+++ Supplied material

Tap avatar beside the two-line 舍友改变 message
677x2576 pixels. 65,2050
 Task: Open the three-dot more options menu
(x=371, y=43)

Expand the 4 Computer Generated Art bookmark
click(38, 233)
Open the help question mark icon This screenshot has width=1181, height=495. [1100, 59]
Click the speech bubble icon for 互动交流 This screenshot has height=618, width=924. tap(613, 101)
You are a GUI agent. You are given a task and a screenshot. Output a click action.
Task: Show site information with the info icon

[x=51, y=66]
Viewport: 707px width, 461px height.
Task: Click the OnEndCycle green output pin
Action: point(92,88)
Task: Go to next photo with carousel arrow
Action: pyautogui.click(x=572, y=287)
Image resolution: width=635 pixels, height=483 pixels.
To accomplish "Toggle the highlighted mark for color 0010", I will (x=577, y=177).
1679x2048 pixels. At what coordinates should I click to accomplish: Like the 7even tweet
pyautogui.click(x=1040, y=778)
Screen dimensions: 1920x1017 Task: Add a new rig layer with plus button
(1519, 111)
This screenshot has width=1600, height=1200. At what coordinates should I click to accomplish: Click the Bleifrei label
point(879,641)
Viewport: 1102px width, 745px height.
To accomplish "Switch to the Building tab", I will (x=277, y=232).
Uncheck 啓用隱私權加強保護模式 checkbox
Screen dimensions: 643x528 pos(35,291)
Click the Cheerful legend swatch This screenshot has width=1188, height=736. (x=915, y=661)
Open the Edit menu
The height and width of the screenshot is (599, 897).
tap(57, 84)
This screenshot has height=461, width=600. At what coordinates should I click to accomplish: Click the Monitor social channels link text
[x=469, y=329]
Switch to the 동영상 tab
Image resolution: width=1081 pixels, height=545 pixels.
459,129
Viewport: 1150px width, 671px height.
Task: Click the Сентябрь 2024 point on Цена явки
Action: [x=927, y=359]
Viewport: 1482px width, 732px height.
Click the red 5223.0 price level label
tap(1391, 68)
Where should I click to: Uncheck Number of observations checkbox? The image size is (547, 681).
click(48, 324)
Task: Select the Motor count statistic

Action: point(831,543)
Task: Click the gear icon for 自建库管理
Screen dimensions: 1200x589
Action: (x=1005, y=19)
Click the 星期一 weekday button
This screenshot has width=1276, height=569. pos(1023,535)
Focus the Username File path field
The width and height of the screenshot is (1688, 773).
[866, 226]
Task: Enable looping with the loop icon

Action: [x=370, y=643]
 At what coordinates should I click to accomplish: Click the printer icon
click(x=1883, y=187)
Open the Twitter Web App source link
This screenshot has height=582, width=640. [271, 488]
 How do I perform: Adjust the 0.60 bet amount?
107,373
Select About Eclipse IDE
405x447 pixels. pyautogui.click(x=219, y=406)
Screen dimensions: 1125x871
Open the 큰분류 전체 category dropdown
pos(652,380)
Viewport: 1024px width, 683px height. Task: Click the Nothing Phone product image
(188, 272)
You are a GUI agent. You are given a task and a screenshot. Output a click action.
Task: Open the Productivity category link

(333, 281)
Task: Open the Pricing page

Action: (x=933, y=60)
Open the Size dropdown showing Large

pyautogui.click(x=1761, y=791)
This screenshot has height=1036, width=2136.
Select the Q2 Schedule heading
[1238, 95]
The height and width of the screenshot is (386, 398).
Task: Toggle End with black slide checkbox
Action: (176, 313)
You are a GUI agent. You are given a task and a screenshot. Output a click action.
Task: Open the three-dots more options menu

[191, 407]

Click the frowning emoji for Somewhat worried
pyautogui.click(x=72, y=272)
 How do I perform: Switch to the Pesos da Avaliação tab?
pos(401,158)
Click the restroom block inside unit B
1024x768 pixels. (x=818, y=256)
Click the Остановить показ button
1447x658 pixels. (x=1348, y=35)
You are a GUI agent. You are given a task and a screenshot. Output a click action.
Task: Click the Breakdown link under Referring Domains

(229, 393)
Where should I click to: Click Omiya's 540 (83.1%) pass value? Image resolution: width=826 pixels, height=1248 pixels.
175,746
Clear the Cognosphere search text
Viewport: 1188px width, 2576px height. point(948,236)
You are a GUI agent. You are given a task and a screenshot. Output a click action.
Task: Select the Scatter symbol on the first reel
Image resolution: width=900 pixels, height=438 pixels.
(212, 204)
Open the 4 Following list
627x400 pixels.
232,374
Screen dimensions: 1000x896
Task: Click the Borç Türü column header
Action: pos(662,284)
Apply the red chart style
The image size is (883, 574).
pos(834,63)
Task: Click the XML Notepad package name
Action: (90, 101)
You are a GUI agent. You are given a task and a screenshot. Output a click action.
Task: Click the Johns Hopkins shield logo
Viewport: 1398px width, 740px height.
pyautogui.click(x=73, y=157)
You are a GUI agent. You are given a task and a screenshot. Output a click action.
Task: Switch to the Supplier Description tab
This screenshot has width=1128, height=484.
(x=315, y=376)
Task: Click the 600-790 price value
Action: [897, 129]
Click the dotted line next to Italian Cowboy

++++++

Would you restate the whole listing word for word?

Tap avatar beside the two-line 舍友改变 message
677x2576 pixels. 65,2050
 Task: Open the three-dot more options menu
(x=371, y=43)

Expand the 4 Computer Generated Art bookmark
click(38, 233)
Open the help question mark icon This screenshot has width=1181, height=495. [1100, 59]
Click the speech bubble icon for 互动交流 This screenshot has height=618, width=924. tap(613, 101)
You are a GUI agent. You are given a task and a screenshot. Output a click action.
Task: Show site information with the info icon

[x=51, y=66]
Viewport: 707px width, 461px height.
Task: Click the OnEndCycle green output pin
Action: point(92,88)
Task: Go to next photo with carousel arrow
Action: pyautogui.click(x=572, y=287)
Image resolution: width=635 pixels, height=483 pixels.
To accomplish "Toggle the highlighted mark for color 0010", I will (x=577, y=177).
1679x2048 pixels. At what coordinates should I click to accomplish: Like the 7even tweet
pyautogui.click(x=1040, y=778)
Screen dimensions: 1920x1017 Task: Add a new rig layer with plus button
(1519, 111)
This screenshot has width=1600, height=1200. At what coordinates should I click to accomplish: Click the Bleifrei label
point(879,641)
Viewport: 1102px width, 745px height.
To accomplish "Switch to the Building tab", I will (x=277, y=232).
Uncheck 啓用隱私權加強保護模式 checkbox
Screen dimensions: 643x528 pos(35,291)
Click the Cheerful legend swatch This screenshot has width=1188, height=736. (x=915, y=661)
Open the Edit menu
The height and width of the screenshot is (599, 897).
tap(57, 84)
This screenshot has height=461, width=600. At what coordinates should I click to accomplish: Click the Monitor social channels link text
[x=469, y=329]
Switch to the 동영상 tab
Image resolution: width=1081 pixels, height=545 pixels.
459,129
Viewport: 1150px width, 671px height.
Task: Click the Сентябрь 2024 point on Цена явки
Action: [x=927, y=359]
Viewport: 1482px width, 732px height.
Click the red 5223.0 price level label
tap(1391, 68)
Where should I click to: Uncheck Number of observations checkbox? The image size is (547, 681).
click(48, 324)
Task: Select the Motor count statistic

Action: point(831,543)
Task: Click the gear icon for 自建库管理
Screen dimensions: 1200x589
Action: (x=1005, y=19)
Click the 星期一 weekday button
This screenshot has width=1276, height=569. pos(1023,535)
Focus the Username File path field
The width and height of the screenshot is (1688, 773).
[866, 226]
Task: Enable looping with the loop icon

Action: [x=370, y=643]
 At what coordinates should I click to accomplish: Click the printer icon
click(x=1883, y=187)
Open the Twitter Web App source link
This screenshot has height=582, width=640. [271, 488]
 How do I perform: Adjust the 0.60 bet amount?
107,373
Select About Eclipse IDE
405x447 pixels. pyautogui.click(x=219, y=406)
Screen dimensions: 1125x871
Open the 큰분류 전체 category dropdown
pos(652,380)
Viewport: 1024px width, 683px height. Task: Click the Nothing Phone product image
(188, 272)
You are a GUI agent. You are given a task and a screenshot. Output a click action.
Task: Open the Productivity category link

(333, 281)
Task: Open the Pricing page

Action: (x=933, y=60)
Open the Size dropdown showing Large

pyautogui.click(x=1761, y=791)
This screenshot has height=1036, width=2136.
Select the Q2 Schedule heading
[1238, 95]
The height and width of the screenshot is (386, 398).
Task: Toggle End with black slide checkbox
Action: (176, 313)
You are a GUI agent. You are given a task and a screenshot. Output a click action.
Task: Open the three-dots more options menu

[191, 407]

Click the frowning emoji for Somewhat worried
pyautogui.click(x=72, y=272)
 How do I perform: Switch to the Pesos da Avaliação tab?
pos(401,158)
Click the restroom block inside unit B
1024x768 pixels. (x=818, y=256)
Click the Остановить показ button
1447x658 pixels. (x=1348, y=35)
You are a GUI agent. You are given a task and a screenshot. Output a click action.
Task: Click the Breakdown link under Referring Domains

(229, 393)
Where should I click to: Click Omiya's 540 (83.1%) pass value? Image resolution: width=826 pixels, height=1248 pixels.
175,746
Clear the Cognosphere search text
Viewport: 1188px width, 2576px height. point(948,236)
You are a GUI agent. You are given a task and a screenshot. Output a click action.
Task: Select the Scatter symbol on the first reel
Image resolution: width=900 pixels, height=438 pixels.
(212, 204)
Open the 4 Following list
627x400 pixels.
232,374
Screen dimensions: 1000x896
Task: Click the Borç Türü column header
Action: pos(662,284)
Apply the red chart style
The image size is (883, 574).
pos(834,63)
Task: Click the XML Notepad package name
Action: (90, 101)
You are a GUI agent. You are given a task and a screenshot. Output a click action.
Task: Click the Johns Hopkins shield logo
Viewport: 1398px width, 740px height.
pyautogui.click(x=73, y=157)
You are a GUI agent. You are given a task and a screenshot. Output a click action.
Task: Switch to the Supplier Description tab
This screenshot has width=1128, height=484.
(x=315, y=376)
Task: Click the 600-790 price value
Action: [897, 129]
Click the dotted line next to Italian Cowboy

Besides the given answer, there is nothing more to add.